Reproduce, word for word, the listing lines between the one holding "Open the privacy" and the one holding "Task: Reload the current page", inclusive.

───── MATERIAL

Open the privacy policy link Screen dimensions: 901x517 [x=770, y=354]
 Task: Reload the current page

──────────
───── MATERIAL

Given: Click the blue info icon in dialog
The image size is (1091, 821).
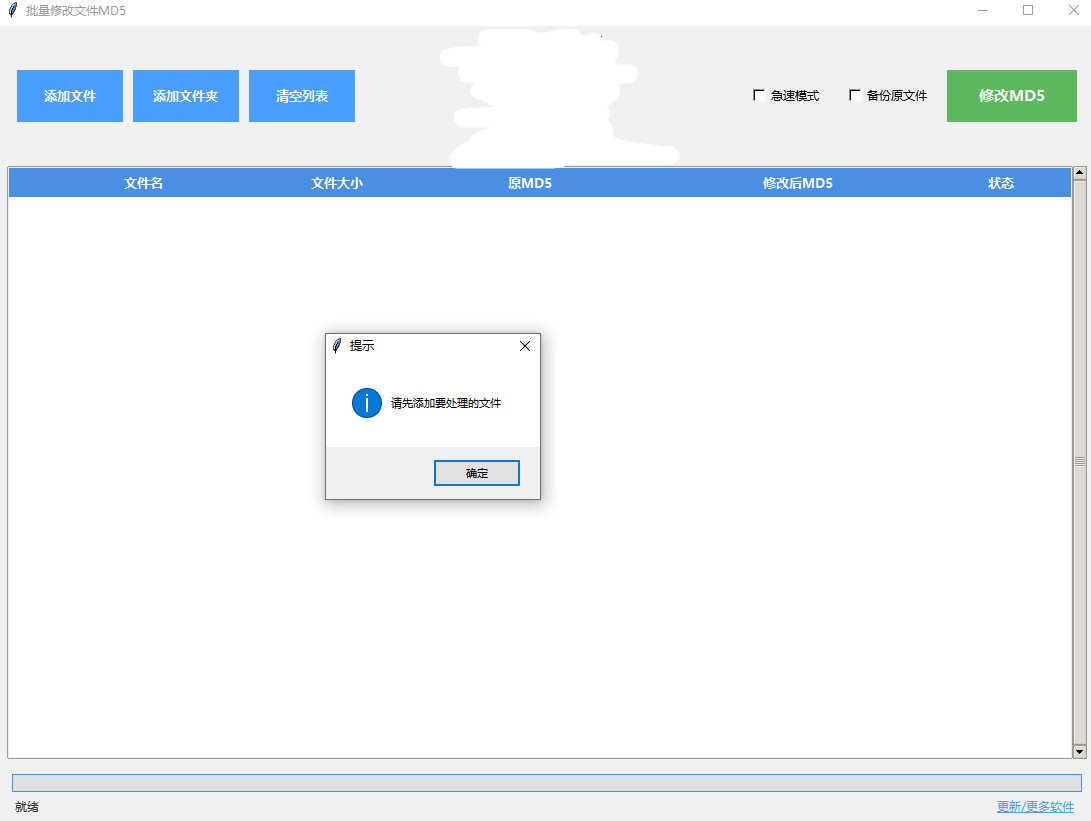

──────────
───── MATERIAL

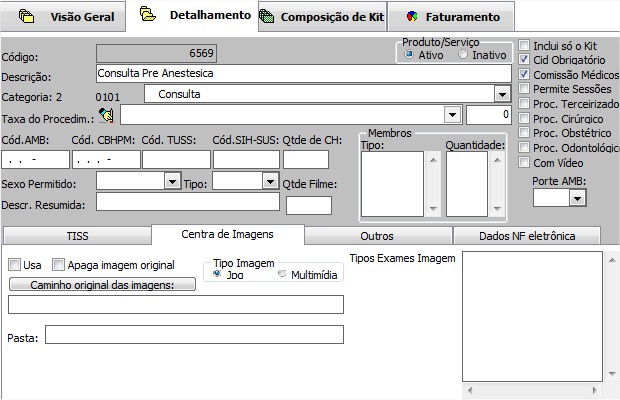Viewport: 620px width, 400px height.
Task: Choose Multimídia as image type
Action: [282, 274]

──────────

### [EXERCISE RESULT]
Open the privacy policy link Screen dimensions: 901x517 [x=770, y=354]
 Task: Reload the current page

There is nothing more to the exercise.